Famiglia distrutta da un incendio, racconto choc dei vicini: “La mamma chiedeva aiuto dal balcone”

Famiglia distrutta da un incendio, racconto choc dei vicini: “La mamma chiedeva aiuto dal balcone”

“Aveva la bambina in braccia, era disperata”


CATANZARO – Risaliva a ieri la terribile notizia di un incendio divampato in un appartamento nella zona sud di Catanzaro, in Calabria, durante il quale hanno perso la vita tre fratelli di 12,14 e 22 anni. Ebbene Rita Mazzei, loro madre, chiedeva aiuto dal balcone al quinto piano del palazzo con la bambina in braccio. Lo ha detto ai giornalisti la vicina di casa della famiglia Corasoniti.

La donna, durante un’intervista a “La Gazzetta del Sud”, ha riferito che i soccorsi sono arrivati tempestivamente dopo l’allarme, ma non in tempo per evitare la morte dei tre ragazzi. Madre e padre sono ricoverati rispettivamente a Bari e Catanzaro per le ustioni riportate, mentre un’altra bambina è insieme con la madre nel capoluogo pugliese. Un altro figlio sedicenne è curato con il padre nell’ospedale di Catanzaro.
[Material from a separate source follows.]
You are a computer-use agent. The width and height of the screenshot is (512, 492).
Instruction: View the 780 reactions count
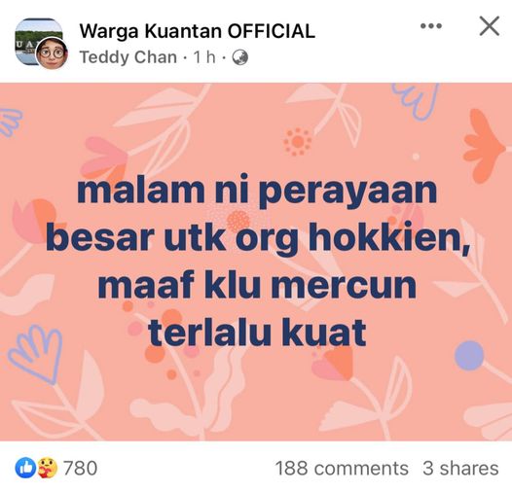click(80, 468)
«Era una famiglia tranquilla e umile come tutti noi» ha detto una giovane donna che abita nel quartiere Pistoia. «Il padre – ha aggiunto – lavorava per mantenere la famiglia, dati anche i problemi del figlio maggiore che era autistico e che ora non c’è più. Si è tanto battuto per lui. Li vedevamo poco. Ogni tanto i bambini uscivano per giocare, ma questo non è un bel quartiere e non lo facevano spesso. Siamo abbandonati». Un altro vicino ha riferito ai cronisti di non aver sentito esplosioni ma un forte odore di bruciato. «Le fiamme – ha detto – si vedevano dalla finestra, ma cosa sia successo non lo so. So solo che il marito era fuori dall’appartamento e dentro c’erano i bambini con la moglie. “Non ci siamo accorti di nulla – dicono ancora i vicini – abbiamo sentito solo il campanello suonare e un via vai di gente che saliva e scendeva dalle scale”.